Kenneth Alexander (March 3, 1887 – January 24, 1975) was a photographer for United Artists, 20th Century Studios and Samuel Goldwyn Productions. He was known for his celebrity portraiture, photographing such stars as Marlene Dietrich, Lillian Gish, Betty Blythe, and Vilma Bánky.

Early years
Kenneth Alexander (born Alexander Kenneth Alexander) was born in London on March 3, 1887, the son of Alexander Fyfe and Alice (née Austin). He was educated in England at Bedford Modern School.  His family emigrated to New York in 1903 after which he studied art at the London Polytechnic and later at the New York School of Art.

Career
Alexander was a student of photography with Vandyke as a London Court photographer after which he joined H. H. Pierce of Boston (1905–07).  In America, Alexander's work became known nationally in 1907 when his photograph of the painter Arthur Wesley Dow won an award in the Third American Salon at the Toledo Museum of Art and was later included in The American Amateur Photographer.
 
In 1908 he joined Ernest Walter Histed in New York who specialised in low light dramatic portraiture.  In 1910 he left Histed and operated a studio alone in Seattle, Washington, between 1910 and 1914, specialising in home portraiture.  He became a US citizen in 1914 when he established a freelance studio in Honolulu, Hawaii, and became more widely known for celebrity portraiture. 

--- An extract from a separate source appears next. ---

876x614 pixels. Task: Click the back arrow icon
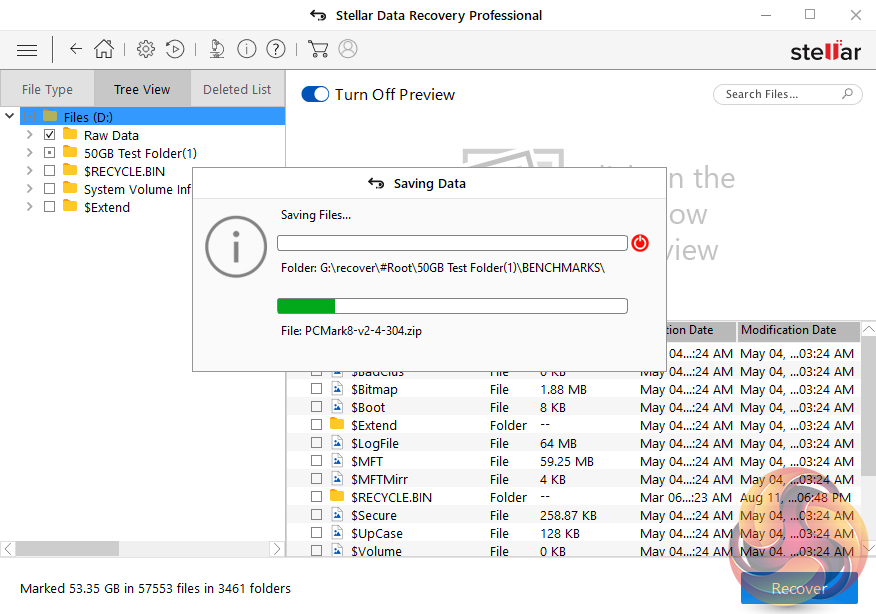[76, 49]
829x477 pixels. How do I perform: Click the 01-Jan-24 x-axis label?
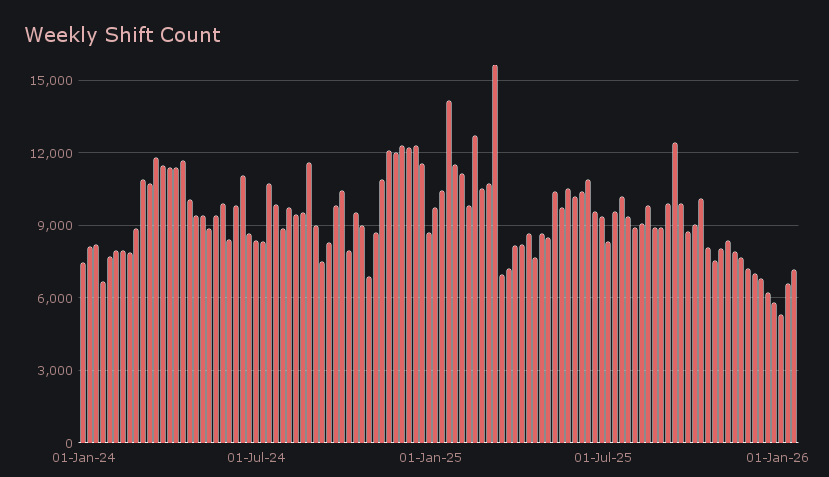pyautogui.click(x=84, y=458)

During World War I he served in the aero-photo service of the United States Navy operating from a warship, taking close-ups and panoramas. Alexander later established himself as a photographer in New York with a tagline, "Photographer of Women Exclusively", a gender reversal of Pirie MacDonald's motto.  He gained particular acclaim with United Artists during his time in New York assisting them and other film companies with offices in the city.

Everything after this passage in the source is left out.